The real indication that things were getting back to normal was stuff like chants from the bleachers of "Schilling Sucks," and the Diamondbacks' eventual victory placed the New York franchise in an uncomfortable position: were the Yankees now lovable losers? Of course, this moment of civic unity has passed—Bobby Valentine was fired, as was his successor; the same happened to Bob Brenly, manager of the world champion Arizona Diamondbacks; and now that the chatter is about Jason Giambi and steroids, the Yankees seem a whole lot less pure, and aren't exactly embraced by the great majority west of the Hudson.

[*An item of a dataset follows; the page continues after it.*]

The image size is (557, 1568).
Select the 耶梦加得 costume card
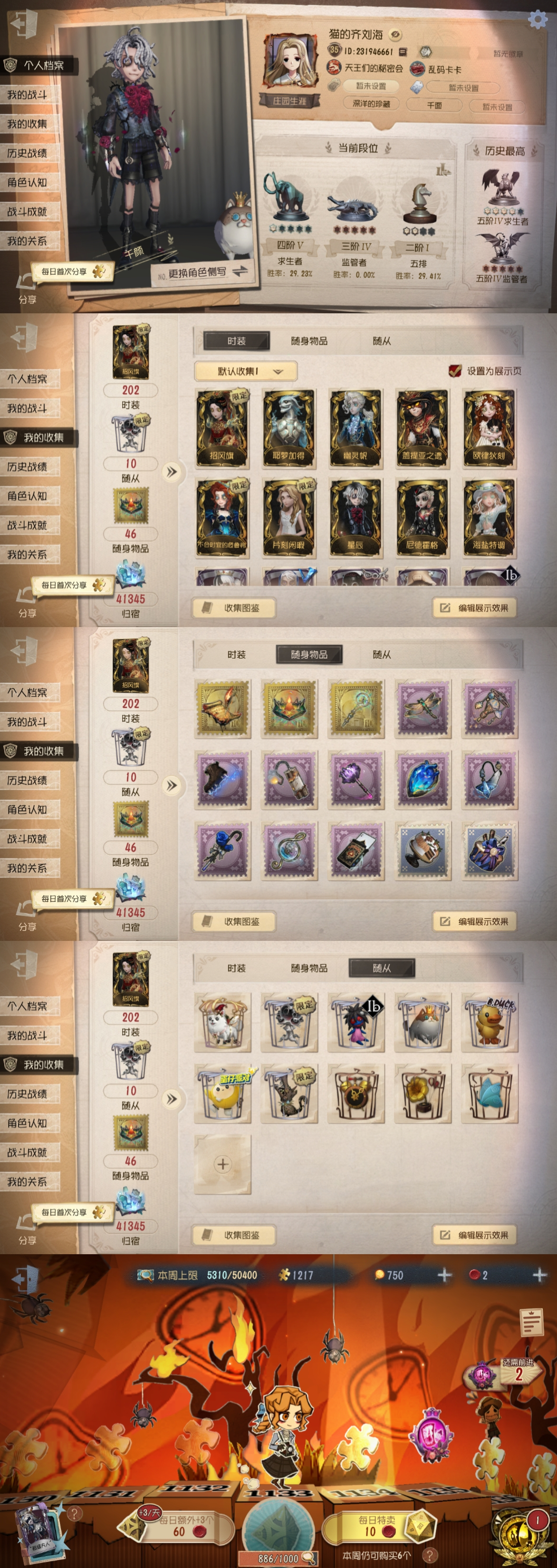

No one thing, other than time, can reweave the social fabric that was rent so brutally on September 11th, but as this documentary indicates, baseball did more than its share.

Rating for Style: B+
Rating for Substance: A-

 

Image Transfer

 One
Aspect Ratio1.33:1 - Full Frame
Original Aspect Ratioyes
Anamorphicno


Image Transfer Review: Adequate transfer, with some resolution problems probably stemming from all the video footage.

Image Transfer Grade: B
 

Audio Transfer

 LanguageRemote Access
DS 2.0English, Spanishyes


Audio Transfer Review: Some static and pop, but all perfectly audible.

Audio Transfer Grade: B- 

Disc Extras

Static menu
Scene Access with 9 cues and remote access
Subtitles/Captions in English, French, Spanish with remote access
Packaging: Amaray
Picture Disc
1 Disc
1-Sided disc(s)
Layers: single

Extras Review: Only subtitles and chapter stops.

Extras Grade: D-
 

Final Comments

This film certainly claims too much for the therapeutic power of our national pastime, but it vividly recaptures the uneasy fall of 2001 in New York, with lots of great footage and recollections from those most affected, ranging from the families of 9/11 victims, to President Bush and Mayor Giuliani, to those who diverted us by playing some deeply thrilling baseball games.